Gerechtshof Arnhem-Leeuwarden

Datum uitspraak
13 februari 2020
Publicatiedatum
17 februari 2020
Zaaknummer
200.266.451/01
Instantie
Gerechtshof Arnhem-Leeuwarden
Type
Uitspraak
Rechtsgebied
Civiel recht; Personen- en familierecht
Procedures
  • Hoger beroep
Vindplaatsen
  • Rechtspraak.nl
AI samenvatting door LexboostAutomatisch gegenereerd

Uithuisplaatsing van een kind ondanks voldoende pedagogische vaardigheden van de moeder door eigen problematiek

In deze zaak heeft het Gerechtshof Arnhem-Leeuwarden op 13 februari 2020 uitspraak gedaan in hoger beroep over de uithuisplaatsing van een minderjarige, [de minderjarige1]. De moeder, die in hoger beroep ging tegen de beschikking van de rechtbank Noord-Nederland van 24 juni 2019, verzocht het hof om de uithuisplaatsing van haar kind af te wijzen.
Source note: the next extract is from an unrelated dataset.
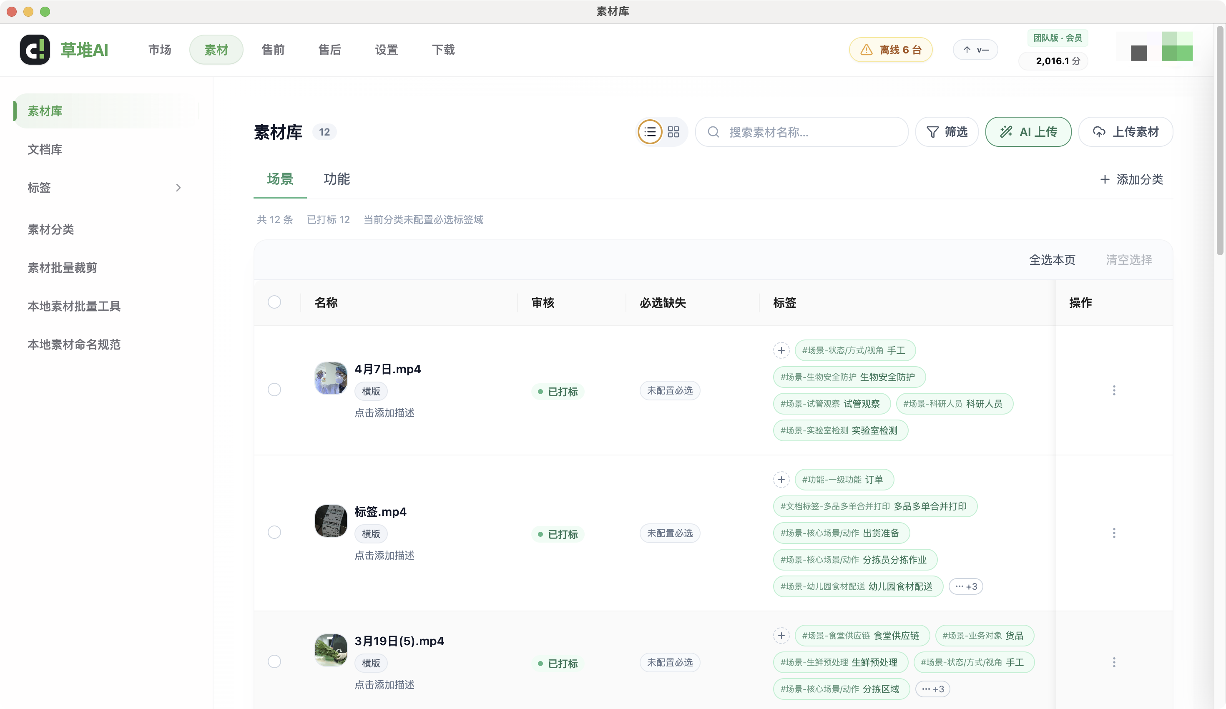1226x709 pixels.
Task: Select the checkbox for 4月7日.mp4 row
Action: coord(274,390)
De moeder beschikte in principe over voldoende pedagogische vaardigheden, maar door haar eigen problematiek, waaronder een verleden van verwaarlozing, huiselijk geweld en middelengebruik, kon zij geen veilige omgeving bieden voor [de minderjarige1]. Het hof oordeelde dat de zorgen over de veiligheid en stabiliteit in de thuissituatie van de kinderen, vooral gezien de instabiliteit in de relatie tussen de ouders, nog steeds aanwezig waren. De moeder had een patroon van instabiliteit in haar relaties en was niet in staat om de nodige grenzen te stellen. Ondanks haar inspanningen om hulp te zoeken, was er onvoldoende bewijs dat de situatie voor [de minderjarige1] was verbeterd. Het hof concludeerde dat de uithuisplaatsing noodzakelijk was voor de verzorging en opvoeding van het kind, en bekrachtigde de eerdere beschikking van de kinderrechter.

Uitspraak

GERECHTSHOF ARNHEM-LEEUWARDEN

locatie Leeuwarden
afdeling civiel recht
zaaknummer gerechtshof 200.266.451/01
(zaaknummer rechtbank Noord-Nederland C/18/191686 / JE RK 19-295)
beschikking van 13 februari 2020
inzake
[verzoekster],
wonende te [A] ,
verzoekster in hoger beroep,
verder te noemen: de moeder,
advocaat: mr. F.G.T. Meershoek te Den Haag,
en
de gecertificeerde instelling
Stichting Jeugdbescherming Noord en [H],
kantoorhoudende te Groningen,
verweerster in hoger beroep,
verder te noemen: de GI.
Als overige belanghebbende is aangemerkt:
[de vader],
wonende te [B] ,
verder te noemen: de vader,
advocaat: mr. Mulder.
Als informanten zijn aangemerkt:
[de pleegouders] ,
verder te noemen: de pleegouders,
wonende op een geheim adres.

1.Het geding in eerste aanleg

Het hof verwijst voor het geding in eerste aanleg naar de beschikking van de rechtbank Noord-Nederland, locatie Groningen, van 24 juni 2019, uitgesproken onder voormeld zaaknummer.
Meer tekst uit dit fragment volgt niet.